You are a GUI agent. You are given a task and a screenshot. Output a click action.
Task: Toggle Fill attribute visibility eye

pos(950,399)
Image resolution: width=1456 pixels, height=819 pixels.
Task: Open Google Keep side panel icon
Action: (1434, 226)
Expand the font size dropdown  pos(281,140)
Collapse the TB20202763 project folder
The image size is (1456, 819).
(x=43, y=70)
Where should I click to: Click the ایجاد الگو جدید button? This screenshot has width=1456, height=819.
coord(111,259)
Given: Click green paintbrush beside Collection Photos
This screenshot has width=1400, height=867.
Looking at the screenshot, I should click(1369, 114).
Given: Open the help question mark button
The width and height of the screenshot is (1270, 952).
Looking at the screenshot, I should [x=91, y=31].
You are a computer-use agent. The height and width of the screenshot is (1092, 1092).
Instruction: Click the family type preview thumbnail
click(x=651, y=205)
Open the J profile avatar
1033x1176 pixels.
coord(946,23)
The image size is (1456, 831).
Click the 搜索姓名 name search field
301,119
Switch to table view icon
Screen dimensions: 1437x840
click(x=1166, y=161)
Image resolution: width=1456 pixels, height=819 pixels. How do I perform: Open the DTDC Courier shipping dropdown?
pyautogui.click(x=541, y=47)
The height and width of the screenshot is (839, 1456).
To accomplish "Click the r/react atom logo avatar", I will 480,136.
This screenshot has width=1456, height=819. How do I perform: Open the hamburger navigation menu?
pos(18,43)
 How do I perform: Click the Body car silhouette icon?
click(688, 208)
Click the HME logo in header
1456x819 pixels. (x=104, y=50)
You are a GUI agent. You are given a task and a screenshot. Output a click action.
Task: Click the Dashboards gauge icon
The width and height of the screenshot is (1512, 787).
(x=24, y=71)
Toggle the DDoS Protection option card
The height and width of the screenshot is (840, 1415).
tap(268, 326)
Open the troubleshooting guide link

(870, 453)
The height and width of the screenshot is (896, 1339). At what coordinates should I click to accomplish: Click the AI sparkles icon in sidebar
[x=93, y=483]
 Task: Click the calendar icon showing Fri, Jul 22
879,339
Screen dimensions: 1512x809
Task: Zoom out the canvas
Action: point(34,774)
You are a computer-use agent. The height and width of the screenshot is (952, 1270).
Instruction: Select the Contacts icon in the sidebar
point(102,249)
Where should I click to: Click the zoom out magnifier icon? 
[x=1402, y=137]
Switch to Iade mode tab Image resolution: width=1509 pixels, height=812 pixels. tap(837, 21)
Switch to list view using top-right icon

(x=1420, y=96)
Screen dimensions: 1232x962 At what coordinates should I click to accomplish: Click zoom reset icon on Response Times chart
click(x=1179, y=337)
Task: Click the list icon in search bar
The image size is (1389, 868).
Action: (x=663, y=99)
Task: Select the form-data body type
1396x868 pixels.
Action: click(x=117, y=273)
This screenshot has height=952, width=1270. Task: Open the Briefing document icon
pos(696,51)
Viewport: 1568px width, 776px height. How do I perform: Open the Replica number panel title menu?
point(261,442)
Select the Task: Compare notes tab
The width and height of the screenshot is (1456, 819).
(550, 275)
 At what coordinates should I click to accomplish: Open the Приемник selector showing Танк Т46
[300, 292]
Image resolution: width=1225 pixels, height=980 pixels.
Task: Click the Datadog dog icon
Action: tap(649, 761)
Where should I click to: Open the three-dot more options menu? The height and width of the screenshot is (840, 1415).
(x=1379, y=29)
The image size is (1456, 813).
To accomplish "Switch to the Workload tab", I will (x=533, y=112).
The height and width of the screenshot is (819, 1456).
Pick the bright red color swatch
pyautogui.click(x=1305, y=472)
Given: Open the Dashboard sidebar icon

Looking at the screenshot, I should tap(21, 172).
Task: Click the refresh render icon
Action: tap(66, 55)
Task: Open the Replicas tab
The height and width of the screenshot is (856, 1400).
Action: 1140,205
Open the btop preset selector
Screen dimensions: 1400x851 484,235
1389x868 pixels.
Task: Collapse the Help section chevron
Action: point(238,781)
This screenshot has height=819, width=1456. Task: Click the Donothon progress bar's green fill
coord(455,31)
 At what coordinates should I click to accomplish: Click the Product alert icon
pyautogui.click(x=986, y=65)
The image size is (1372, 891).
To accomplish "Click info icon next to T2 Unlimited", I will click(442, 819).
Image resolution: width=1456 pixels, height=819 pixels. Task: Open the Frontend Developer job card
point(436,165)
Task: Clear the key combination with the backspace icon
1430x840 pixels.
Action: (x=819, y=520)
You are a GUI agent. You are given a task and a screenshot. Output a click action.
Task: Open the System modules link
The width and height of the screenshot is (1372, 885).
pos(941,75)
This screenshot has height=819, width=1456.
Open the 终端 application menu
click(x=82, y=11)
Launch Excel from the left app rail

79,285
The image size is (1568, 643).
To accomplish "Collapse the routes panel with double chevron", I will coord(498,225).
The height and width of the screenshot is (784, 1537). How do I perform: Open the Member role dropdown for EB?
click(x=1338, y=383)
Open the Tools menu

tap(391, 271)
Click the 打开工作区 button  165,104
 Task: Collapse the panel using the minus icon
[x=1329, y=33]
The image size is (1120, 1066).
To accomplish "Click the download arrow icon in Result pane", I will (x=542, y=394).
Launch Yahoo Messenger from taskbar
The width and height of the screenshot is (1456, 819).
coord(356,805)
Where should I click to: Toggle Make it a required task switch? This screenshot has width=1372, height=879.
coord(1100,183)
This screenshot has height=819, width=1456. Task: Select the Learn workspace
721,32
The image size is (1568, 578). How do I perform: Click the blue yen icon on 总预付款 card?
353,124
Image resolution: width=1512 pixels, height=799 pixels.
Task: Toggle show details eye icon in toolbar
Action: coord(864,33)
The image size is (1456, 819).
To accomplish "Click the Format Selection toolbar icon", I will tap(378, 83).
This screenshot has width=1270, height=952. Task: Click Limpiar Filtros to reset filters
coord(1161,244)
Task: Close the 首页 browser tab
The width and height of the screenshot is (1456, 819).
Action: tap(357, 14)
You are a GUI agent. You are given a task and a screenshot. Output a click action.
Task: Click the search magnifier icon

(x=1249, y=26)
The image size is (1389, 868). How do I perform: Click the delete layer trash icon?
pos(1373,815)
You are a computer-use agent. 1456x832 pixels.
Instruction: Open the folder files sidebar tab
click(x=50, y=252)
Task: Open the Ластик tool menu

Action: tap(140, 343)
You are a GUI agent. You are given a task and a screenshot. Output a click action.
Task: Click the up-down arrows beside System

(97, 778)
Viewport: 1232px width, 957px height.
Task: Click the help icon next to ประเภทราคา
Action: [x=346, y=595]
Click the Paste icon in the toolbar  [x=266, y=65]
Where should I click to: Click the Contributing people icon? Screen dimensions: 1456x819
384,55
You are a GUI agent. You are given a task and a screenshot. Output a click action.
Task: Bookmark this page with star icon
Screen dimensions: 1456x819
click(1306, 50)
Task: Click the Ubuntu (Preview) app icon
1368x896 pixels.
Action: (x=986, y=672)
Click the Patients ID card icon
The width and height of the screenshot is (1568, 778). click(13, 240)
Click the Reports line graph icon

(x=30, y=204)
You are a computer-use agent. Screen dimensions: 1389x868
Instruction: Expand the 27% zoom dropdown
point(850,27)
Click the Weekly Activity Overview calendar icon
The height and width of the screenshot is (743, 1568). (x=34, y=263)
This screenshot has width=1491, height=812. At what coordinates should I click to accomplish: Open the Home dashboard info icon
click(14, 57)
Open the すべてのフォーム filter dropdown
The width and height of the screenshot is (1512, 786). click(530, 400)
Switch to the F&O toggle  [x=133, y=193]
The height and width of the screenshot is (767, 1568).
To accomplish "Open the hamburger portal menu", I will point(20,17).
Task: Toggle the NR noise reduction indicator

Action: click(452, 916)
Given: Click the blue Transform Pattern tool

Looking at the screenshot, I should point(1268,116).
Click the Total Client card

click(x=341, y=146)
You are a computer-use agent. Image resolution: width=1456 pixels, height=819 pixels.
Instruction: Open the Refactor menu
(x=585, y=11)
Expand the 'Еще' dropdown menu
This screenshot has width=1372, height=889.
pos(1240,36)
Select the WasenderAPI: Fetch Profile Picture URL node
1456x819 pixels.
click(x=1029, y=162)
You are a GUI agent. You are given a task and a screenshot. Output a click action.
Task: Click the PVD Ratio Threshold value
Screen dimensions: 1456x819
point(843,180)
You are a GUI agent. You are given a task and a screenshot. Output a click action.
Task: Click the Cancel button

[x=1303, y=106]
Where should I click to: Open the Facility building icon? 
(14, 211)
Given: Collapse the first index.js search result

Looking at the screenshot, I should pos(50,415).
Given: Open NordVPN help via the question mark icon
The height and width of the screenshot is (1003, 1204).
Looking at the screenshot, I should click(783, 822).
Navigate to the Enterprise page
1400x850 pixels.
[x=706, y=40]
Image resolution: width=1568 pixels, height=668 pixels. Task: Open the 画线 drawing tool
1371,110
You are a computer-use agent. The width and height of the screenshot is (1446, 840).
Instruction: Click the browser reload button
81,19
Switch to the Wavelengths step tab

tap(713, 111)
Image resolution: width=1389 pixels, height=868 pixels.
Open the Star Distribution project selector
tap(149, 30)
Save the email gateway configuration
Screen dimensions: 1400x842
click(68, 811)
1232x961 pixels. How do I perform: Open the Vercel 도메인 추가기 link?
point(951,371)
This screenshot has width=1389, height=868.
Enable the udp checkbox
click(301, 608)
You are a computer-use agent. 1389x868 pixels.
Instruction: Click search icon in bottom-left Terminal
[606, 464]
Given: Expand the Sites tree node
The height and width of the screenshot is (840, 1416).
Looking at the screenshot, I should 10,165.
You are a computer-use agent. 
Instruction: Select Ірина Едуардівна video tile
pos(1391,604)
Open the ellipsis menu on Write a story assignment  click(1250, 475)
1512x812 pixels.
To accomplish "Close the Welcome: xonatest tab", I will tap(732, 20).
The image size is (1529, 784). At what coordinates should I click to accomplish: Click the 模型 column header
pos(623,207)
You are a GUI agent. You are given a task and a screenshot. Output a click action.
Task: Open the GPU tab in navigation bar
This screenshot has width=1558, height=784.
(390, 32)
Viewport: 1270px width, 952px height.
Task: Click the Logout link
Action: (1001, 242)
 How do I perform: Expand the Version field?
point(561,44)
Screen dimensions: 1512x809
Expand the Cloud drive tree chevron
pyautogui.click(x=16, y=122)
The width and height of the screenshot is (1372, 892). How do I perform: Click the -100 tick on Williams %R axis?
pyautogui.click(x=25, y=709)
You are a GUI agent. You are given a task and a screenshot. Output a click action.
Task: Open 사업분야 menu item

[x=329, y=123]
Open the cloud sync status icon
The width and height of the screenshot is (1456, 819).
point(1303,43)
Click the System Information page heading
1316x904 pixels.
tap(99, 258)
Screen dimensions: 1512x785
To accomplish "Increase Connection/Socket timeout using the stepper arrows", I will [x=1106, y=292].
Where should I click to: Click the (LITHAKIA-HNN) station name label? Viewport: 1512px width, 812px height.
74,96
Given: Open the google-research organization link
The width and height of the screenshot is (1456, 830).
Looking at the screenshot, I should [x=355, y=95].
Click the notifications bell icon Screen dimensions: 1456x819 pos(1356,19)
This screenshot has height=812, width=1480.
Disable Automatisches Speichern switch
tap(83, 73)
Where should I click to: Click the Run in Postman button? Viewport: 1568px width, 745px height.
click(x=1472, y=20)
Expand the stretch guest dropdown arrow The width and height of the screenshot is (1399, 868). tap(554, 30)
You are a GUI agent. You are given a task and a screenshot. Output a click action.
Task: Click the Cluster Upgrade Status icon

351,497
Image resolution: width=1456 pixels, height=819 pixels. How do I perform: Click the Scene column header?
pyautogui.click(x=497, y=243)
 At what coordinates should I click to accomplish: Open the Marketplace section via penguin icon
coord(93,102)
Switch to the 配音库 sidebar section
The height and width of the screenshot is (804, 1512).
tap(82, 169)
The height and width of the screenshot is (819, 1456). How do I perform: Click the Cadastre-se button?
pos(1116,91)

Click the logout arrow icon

### TASK GOAL:
Each line containing the word "node" must be pulled from the listing and copied.

### SOLUTION:
Select the WasenderAPI: Fetch Profile Picture URL node
Given: Expand the Sites tree node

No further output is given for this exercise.